Caitlin Duffy, director in the Gartner HR practice, said mandating an office-centric approach to working was “a mistake” that overlooked the numerous benefits of hybrid work. These included “greater opportunities for employee flexibility and rest, advantages for underrepresented and neurodiverse talent, opportunities to reduce overheads on physical premises, and the important fact that many employees are significantly more productive and more engaged in a hybrid workplace”.
She added that a weakened workplace culture was not the result of having fewer employees on-site, but a failure to intentionally build culture connectedness into the hybrid workplace.
She said organisations that resisted implementing flexibility would find themselves experiencing long-term reputation and attrition risks and “hindering their long-term competitiveness in what will inevitably be a more virtual society in future”.
Cpl Talent Evolution Group warned that its research found that “shockingly”, diversity, equity and inclusion was likely fall down the list of priorities in the year to come with 42% of executives now seeing it as of little relative importance. The key reason for this was lack of leadership commitment, lack of resources and a misalignment of culture and values.

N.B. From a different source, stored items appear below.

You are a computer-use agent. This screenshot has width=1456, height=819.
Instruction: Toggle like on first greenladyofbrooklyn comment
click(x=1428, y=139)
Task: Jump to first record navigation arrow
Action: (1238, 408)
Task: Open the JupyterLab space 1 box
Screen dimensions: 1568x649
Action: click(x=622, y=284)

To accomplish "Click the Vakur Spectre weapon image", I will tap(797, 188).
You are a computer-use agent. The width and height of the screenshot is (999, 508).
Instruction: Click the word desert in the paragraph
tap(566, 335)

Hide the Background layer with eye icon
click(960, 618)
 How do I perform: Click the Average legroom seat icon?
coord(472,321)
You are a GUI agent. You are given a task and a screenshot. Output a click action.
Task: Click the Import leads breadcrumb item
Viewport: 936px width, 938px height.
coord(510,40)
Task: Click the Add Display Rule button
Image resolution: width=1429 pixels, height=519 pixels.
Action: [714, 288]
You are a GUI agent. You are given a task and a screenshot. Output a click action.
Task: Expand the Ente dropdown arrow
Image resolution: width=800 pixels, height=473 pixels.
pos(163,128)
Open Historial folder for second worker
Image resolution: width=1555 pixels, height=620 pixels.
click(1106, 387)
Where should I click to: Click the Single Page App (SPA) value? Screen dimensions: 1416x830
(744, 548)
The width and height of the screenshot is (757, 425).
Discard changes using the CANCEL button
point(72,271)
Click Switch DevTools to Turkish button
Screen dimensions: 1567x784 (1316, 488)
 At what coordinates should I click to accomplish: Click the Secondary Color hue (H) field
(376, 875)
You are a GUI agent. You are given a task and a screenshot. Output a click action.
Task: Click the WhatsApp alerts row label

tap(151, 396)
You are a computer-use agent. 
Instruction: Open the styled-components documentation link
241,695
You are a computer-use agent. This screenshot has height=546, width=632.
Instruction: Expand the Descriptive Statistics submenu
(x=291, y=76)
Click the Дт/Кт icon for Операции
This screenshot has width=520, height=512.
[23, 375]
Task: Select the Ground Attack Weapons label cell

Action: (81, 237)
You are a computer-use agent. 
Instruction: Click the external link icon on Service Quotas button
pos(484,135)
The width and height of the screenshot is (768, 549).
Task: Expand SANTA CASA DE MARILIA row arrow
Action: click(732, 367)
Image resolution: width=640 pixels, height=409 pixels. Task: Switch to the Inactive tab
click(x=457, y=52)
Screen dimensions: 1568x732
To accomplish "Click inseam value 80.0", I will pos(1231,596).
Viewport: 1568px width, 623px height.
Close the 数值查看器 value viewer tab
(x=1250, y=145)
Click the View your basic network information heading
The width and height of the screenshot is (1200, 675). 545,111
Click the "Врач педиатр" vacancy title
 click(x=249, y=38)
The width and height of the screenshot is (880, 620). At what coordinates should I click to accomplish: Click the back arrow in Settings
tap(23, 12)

In today’s remote and hybrid work environment, a well-structured plan for integration is crucial for the success of employees” – Áine Fanning
It also found that 71% of leaders had encountered discrimination issues in AI-driven recruitment with the report stating: “As women and ethnic minority talent are typically underrepresented in certain roles and sectors, AI poses a challenge to diversity and inclusion and will require an increasing amount of vigilance as its use continues to become standard practice in 2024.”
Managing director of Talent Evolution Group, Áine Fanning, echoed Gartner’s findings that leaders were increasingly in favour of return to office polices and warned: “Consideration for remote and in-person employees within a blended workforce is vital for building a strong employer-employee relationship, boosting engagement, reducing turnover, and fostering business growth. In today’s remote and hybrid work environment, a well-structured plan for integration is crucial for the success of employees.”
She also noted that negative employee reviews on platforms such as Glassdoor were on the rise with more than two-thirds of ex-employees sharing public-facing online reviews. This trend emphasised the importance of actively engaging departing employees to improve employer branding and avoid potential reputational damage.
Further growing challenges identified by Talent Evolution Group included accessibility to recruitment processes for underrepresented groups such as neurodivergent people and the difficulties for companies in classifying workers given the lack of clarity in employment law over who exactly were employees, contractors, workers and self-employed.